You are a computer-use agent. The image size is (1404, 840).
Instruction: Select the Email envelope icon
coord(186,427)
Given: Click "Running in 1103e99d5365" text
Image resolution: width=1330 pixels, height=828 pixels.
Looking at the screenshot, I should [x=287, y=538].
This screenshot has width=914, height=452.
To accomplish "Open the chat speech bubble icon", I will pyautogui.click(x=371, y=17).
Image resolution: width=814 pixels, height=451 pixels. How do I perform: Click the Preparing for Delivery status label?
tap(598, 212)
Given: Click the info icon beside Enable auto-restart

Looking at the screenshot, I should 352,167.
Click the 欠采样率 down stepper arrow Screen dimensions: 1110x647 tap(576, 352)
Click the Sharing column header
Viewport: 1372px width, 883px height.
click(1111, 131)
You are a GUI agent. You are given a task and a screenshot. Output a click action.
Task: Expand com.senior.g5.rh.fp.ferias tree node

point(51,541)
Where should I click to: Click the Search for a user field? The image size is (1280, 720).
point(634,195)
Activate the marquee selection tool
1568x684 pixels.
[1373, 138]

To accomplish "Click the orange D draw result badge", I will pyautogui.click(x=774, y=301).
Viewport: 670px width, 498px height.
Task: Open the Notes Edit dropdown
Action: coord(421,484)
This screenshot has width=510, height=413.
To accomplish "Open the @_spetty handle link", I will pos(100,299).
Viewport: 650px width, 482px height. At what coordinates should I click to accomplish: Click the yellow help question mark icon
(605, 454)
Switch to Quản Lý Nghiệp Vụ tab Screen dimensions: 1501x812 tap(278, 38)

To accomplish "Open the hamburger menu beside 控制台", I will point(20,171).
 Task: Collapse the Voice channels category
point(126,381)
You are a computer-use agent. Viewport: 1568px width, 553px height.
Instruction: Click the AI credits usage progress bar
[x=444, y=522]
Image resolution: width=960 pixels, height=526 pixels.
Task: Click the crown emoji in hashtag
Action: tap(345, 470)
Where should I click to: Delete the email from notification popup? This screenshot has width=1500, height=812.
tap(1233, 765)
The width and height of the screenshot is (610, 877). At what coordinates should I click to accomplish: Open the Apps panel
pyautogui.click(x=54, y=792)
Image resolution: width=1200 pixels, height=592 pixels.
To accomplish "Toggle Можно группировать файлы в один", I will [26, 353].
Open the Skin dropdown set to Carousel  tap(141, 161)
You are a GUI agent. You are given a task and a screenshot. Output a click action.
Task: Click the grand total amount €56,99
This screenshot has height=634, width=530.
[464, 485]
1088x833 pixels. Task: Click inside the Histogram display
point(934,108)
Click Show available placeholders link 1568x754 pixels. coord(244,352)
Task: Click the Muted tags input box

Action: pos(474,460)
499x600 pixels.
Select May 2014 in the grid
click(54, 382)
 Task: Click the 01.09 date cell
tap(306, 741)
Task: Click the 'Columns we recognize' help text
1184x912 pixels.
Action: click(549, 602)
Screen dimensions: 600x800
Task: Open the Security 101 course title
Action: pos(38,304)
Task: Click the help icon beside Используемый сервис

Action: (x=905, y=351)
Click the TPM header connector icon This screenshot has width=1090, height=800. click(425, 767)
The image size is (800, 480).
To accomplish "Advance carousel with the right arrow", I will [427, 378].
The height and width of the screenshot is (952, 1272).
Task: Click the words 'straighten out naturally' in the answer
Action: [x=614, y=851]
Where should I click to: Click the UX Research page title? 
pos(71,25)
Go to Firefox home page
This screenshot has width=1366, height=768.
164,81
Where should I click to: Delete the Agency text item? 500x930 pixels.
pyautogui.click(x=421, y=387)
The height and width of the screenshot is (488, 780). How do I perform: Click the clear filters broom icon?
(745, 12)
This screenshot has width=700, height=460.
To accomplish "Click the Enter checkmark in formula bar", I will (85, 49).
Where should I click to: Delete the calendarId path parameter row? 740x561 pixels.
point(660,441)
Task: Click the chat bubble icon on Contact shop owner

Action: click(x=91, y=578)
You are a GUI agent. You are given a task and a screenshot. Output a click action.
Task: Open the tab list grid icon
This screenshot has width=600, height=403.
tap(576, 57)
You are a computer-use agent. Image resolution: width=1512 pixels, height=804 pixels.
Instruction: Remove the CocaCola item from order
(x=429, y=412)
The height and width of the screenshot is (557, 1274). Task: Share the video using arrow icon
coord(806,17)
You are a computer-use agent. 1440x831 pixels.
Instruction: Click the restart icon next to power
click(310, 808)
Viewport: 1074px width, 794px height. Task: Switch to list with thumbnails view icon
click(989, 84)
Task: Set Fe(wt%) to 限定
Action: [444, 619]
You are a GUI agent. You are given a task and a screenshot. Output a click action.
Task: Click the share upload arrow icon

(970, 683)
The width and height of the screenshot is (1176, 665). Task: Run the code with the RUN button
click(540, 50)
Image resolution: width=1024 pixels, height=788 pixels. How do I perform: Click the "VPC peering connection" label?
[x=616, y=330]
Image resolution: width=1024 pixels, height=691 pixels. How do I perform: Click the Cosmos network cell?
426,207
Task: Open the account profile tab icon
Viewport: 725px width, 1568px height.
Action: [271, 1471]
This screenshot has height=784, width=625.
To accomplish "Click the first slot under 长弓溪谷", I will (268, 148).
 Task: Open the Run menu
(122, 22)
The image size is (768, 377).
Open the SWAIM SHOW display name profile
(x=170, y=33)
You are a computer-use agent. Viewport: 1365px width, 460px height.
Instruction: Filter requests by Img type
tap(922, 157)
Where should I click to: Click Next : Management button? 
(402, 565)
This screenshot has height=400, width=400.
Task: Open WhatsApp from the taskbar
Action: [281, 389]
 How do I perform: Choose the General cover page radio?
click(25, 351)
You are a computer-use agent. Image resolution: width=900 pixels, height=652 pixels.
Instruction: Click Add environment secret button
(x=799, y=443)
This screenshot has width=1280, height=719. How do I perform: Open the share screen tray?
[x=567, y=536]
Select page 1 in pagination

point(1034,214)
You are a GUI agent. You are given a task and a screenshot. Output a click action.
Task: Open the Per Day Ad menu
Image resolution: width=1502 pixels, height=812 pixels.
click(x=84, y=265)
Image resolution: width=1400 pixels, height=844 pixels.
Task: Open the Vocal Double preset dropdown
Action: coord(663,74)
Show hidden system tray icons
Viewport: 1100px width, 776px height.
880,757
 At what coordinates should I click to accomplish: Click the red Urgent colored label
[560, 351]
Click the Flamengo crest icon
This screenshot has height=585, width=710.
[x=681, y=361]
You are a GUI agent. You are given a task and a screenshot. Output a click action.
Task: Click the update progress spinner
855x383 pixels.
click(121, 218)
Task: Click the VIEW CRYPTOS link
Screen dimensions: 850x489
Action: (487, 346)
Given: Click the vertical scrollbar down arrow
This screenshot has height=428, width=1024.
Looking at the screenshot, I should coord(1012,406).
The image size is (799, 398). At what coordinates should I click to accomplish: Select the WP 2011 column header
= = = =
- [WHAT YOU SHOULD DO] Report each line in the preceding entries that holds the string "header".

- [ANSWER SPACE]
Click the Sharing column header
Click the TPM header connector icon This screenshot has width=1090, height=800. click(425, 767)
The image size is (799, 398). At what coordinates should I click to accomplish: Select the WP 2011 column header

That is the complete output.